Los musulmanes nos acusan de que el cristianismo es una religión de débiles: precisamente por este mandamiento de Jesús, que nos manda amar al enemigo y poner la otra mejilla. Pero nosotros sabemos que no hay mayor fuerza que ser capaces de amar como Cristo nos amó. Así nos lo dice en el Evangelio de San Juan: “les doy un mandamiento nuevo, que se amen unos a otros, como yo los he amado”. Y todos los cristianos hemos conocido y creemos en este amor de Dios. Es más, nuestra vida es Cristo y, con San Pablo, decimos: “vivo de la fe en el hijo de Dios, que me amó y se entregó por mí”.
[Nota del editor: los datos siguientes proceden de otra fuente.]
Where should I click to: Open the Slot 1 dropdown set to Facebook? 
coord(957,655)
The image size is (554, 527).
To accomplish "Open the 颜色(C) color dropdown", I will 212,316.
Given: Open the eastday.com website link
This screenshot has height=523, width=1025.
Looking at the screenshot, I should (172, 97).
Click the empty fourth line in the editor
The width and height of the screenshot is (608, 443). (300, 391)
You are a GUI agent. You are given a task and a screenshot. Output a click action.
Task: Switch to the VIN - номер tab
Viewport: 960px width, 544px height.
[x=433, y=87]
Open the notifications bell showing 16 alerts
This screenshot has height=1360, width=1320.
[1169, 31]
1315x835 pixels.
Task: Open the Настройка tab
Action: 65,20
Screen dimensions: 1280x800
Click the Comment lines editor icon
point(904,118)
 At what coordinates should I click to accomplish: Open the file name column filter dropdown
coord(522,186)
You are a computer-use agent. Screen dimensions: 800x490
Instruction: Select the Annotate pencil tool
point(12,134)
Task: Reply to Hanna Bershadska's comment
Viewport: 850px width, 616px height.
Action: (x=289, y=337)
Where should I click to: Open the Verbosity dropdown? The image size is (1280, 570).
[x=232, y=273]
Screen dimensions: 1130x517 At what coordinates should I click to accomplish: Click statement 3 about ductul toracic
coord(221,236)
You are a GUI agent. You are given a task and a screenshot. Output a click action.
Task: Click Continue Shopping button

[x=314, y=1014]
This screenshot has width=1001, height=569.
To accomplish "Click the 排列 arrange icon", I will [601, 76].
“Cuando soy débil, entonces soy fuerte, así reside en mí la fuerza de Cristo”. Conocemos estas frases del apóstol, que nos ratifican la verdad del Evangelio. Muchos santos nos han dado testimonio de este amor, incluso al enemigo, especialmente todos los mártires, que han muerto perdonando de corazón a sus verdugos.

Realmente, queridos hijos, lo que hoy nos propone Jesús es la revolución del Evangelio. Jamás nadie había propuesto algo semejante. Por ello les digo de nuevo, que, para poder vivirlo, el mismo Espíritu Santo nos capacita y nos impulsa. Hemos de pedirlo cada día, pero especialmente en esos momentos en los que nos hierve la sangre con deseos de odio, de venganza, de indignación, de rencor y de violencia.

También hemos de suplicar la ayuda del Espíritu Santo cuando nos cansamos de dar y de prestar, sin que nos devuelvan a nosotros. Enseguida nos viene la tentación de que estamos haciendo el tonto y de que se están aprovechando de nosotros. Démonos cuenta de que el Señor incluso nos propone dejarnos robar: “a quien te quite la capa, no le impidas que tome también la túnica. Al que se lleve lo tuyo, no se lo reclames”.

¿Quién puede aceptar lo que nos dice Jesucristo? Y, sin embargo, el Señor nos dice que si no vivimos este amor ¿qué mérito tenemos? Los paganos y los pecadores, los que no conocen a Jesucristo aman sólo a los que los aman, y hacen el bien a los que les hacen el bien. Sólo prestan a aquellos de los que esperan cobrar.

Nos quedamos con la última promesa del Señor, que lleva consigo premio para esta vida y para la vida eterna: “den y se les dará: les verterán una medida generosa, colmada, remecida, rebosante, pues con la medida con que midieren, se los medirá a ustedes”.

Jesús nos asegura que, si somos hijos del Altísimo, será grande nuestra recompensa. El Señor no miente. Él es la verdad.

Oremos: Señor Jesús, danos un corazón como el tuyo capaz de amar al enemigo y de hacer el bien a quien nos odia. Un corazón que bendice al que nos maldice y que ora por los que nos calumnian. Un corazón que da y presta sin esperar nada. Un corazón misericordioso que no juzga y condena, y perdona siempre. Danos un corazón manso y humilde como el tuyo, como el corazón del Padre celestial. Amén.